Return the listing exactly as it appears, but strip out the images.

__Materials provided__
──────────

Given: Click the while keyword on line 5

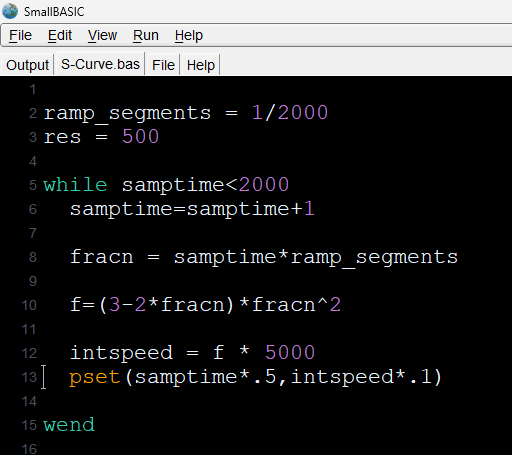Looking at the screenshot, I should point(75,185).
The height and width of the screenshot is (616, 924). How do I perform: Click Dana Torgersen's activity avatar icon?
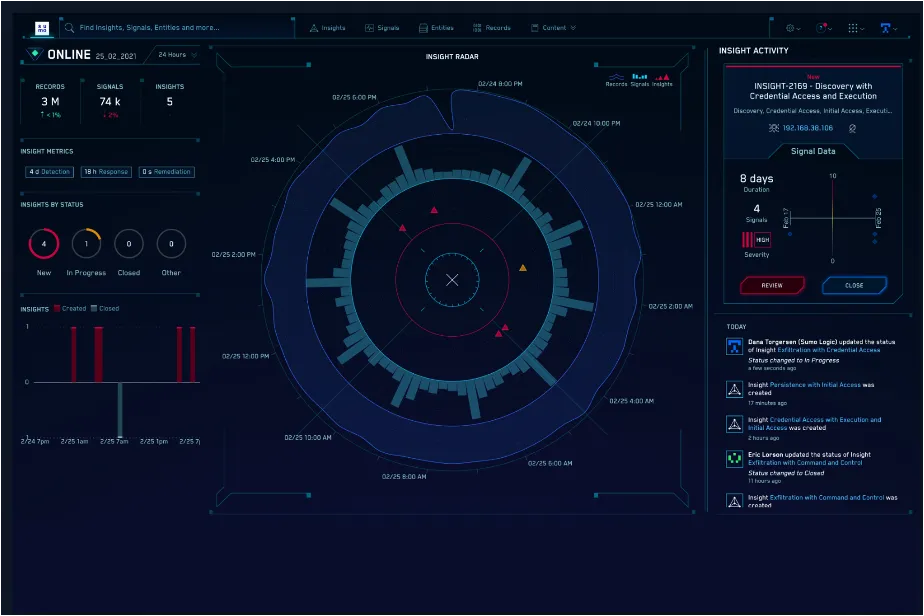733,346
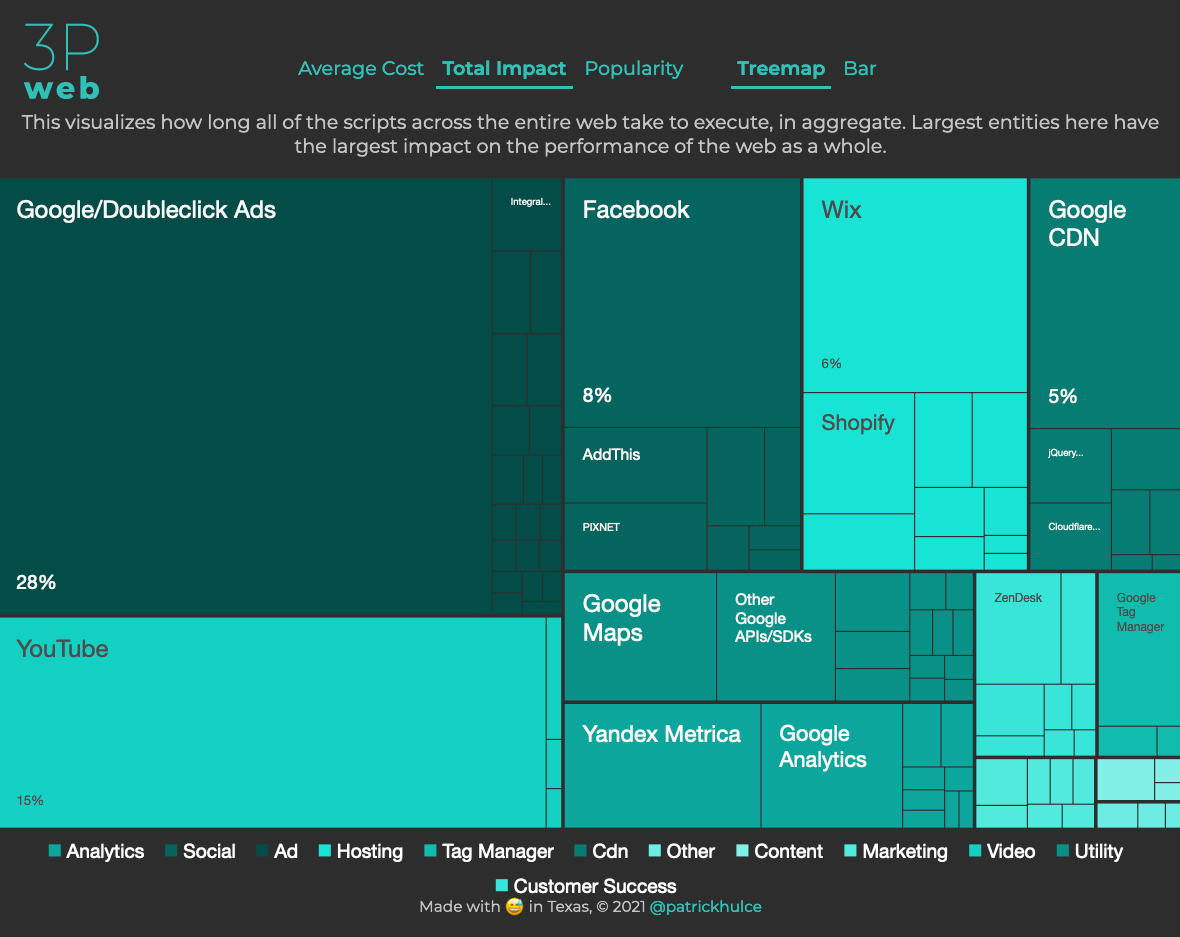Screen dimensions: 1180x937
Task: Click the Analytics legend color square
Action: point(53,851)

──────────

__Solution to this exercise__
Given: Click the while keyword on line 5

Looking at the screenshot, I should point(75,185).
The height and width of the screenshot is (616, 924). How do I perform: Click Dana Torgersen's activity avatar icon?
733,346
Screen dimensions: 1180x937
Task: Click the Analytics legend color square
Action: point(53,851)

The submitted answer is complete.